SheldonTsui commented 6 years ago

@xiadingZ I have met the same question when testing. I ran the command: 'python eval.py --recover_opt data/save7/opt_info.json --saved_model data/save7/model_1600.pth --batch_size 40 --gpu 0,1,2,3,4,5,6,7' But I get the error as follows:

vocab size is 16860 number of train videos: 10000 number of val videos: 0 number of test videos: 0 load feats from data/feats/incepv4 max sequence length in data is 28 init COCO-EVAL scorer Traceback (most recent call last): File "eval.py", line 122, in main(opt) File "eval.py", line 91, in main test(model, crit, dataset, dataset.get_vocab(), opt) File "eval.py", line 38, in test for data in loader: File "/home/xuxudong/anaconda3/lib/python3.6/site-packages/torch/utils/data/dataloader.py", line 258, in next indices = next(self.sample_iter) # may raise StopIteration File "/home/xuxudong/anaconda3/lib/python3.6/site-packages/torch/utils/data/sampler.py", line 119, in iter for idx in self.sampler: File "/home/xuxudong/anaconda3/lib/python3.6/site-packages/torch/utils/data/sampler.py", line 50, in iter return iter(torch.randperm(len(self.data_source)).long()) RuntimeError: invalid argument 1: must be strictly positive at /opt/conda/conda-bld/pytorch_1518243271935/work/torch/lib/TH/generic/THTensorMath.c:2247

Why is the number of test videos ZERO?

xiadingZ commented 6 years ago

I have no such problem. show me your pytorch version and command you have runned

SheldonTsui commented 6 years ago

0.3.1.post2

xiadingZ commented 6 years ago

I have updated readme just. you can try again

lixiangpengcs commented 6 years ago

I met the same error as @SheldonTsui vocab size is 7278 number of train videos: 6513 number of val videos: 497 number of test videos: 0 load feats from ./resnet152/ max sequence length in data is 28 init COCO-EVAL scorer Traceback (most recent call last): File "eval.py", line 122, in main(opt) File "eval.py", line 91, in main test(model, crit, dataset, dataset.get_vocab(), opt) File "eval.py", line 38, in test for data in loader: File "/home/env/anaconda3/lib/python3.6/site-packages/torch/utils/data/dataloader.py", line 187, in next indices = next(self.sample_iter) # may raise StopIteration File "/home/lixiangpeng/env/anaconda3/lib/python3.6/site-packages/torch/utils/data/sampler.py", line 119, in iter for idx in self.sampler: File "/home/env/anaconda3/lib/python3.6/site-packages/torch/utils/data/sampler.py", line 50, in iter return iter(torch.randperm(len(self.data_source)).long()) RuntimeError: invalid argument 1: must be strictly positive at /opt/conda/conda-bld/pytorch_1513368888240/work/torch/lib/TH/generic/THTensorMath.c:2184

xiadingZ commented 6 years ago

I'm using 2017 train dateset to split to train/val/test(8000/1000/1000), haves stated this in README. But you doesn't use my dateset.

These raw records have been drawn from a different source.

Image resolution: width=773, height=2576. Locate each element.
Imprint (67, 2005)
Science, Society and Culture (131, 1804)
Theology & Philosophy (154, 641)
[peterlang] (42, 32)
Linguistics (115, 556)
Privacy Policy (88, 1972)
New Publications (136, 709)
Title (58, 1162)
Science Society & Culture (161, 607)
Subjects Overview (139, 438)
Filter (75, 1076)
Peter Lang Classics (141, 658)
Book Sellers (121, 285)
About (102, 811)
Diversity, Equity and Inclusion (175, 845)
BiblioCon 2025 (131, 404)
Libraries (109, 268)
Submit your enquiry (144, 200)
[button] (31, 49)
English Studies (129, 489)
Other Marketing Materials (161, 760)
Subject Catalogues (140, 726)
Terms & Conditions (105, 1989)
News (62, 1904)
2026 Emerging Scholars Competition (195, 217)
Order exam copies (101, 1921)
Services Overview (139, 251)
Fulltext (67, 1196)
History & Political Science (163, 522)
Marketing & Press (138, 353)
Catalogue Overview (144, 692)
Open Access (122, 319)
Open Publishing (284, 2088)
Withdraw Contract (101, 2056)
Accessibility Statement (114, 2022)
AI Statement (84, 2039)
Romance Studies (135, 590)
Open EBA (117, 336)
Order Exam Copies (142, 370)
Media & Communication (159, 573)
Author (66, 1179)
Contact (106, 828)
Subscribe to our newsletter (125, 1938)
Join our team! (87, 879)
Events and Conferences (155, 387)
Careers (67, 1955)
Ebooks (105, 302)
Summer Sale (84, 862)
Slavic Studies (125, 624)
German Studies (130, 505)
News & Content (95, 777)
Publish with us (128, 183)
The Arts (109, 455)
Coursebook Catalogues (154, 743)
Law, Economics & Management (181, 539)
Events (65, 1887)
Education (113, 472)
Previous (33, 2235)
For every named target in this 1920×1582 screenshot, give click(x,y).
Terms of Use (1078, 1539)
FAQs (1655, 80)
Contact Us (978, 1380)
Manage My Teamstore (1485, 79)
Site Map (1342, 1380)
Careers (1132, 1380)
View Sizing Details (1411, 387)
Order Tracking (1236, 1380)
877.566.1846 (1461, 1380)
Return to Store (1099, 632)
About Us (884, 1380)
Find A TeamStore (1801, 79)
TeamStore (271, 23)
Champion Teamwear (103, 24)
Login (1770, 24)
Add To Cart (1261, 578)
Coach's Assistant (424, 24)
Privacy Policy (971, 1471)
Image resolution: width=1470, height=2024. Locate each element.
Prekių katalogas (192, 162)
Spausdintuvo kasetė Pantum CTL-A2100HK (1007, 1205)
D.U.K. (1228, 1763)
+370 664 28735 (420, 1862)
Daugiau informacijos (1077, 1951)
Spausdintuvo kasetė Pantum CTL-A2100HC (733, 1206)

Or do I upload a wrong train dateset? you can have a look in my code to see how I process dateset

lixiangpengcs commented 6 years ago

OK, I use the msr-vtt dataset that I downloaded previously, which is split as 6513/497/2990 for train, valid and test. I thought it will not result in errors. I will use your dataset this time, but i do think that different splits of dataset should not effect this code running.

I know that the question is that you didn't split your train set into three parts in your code.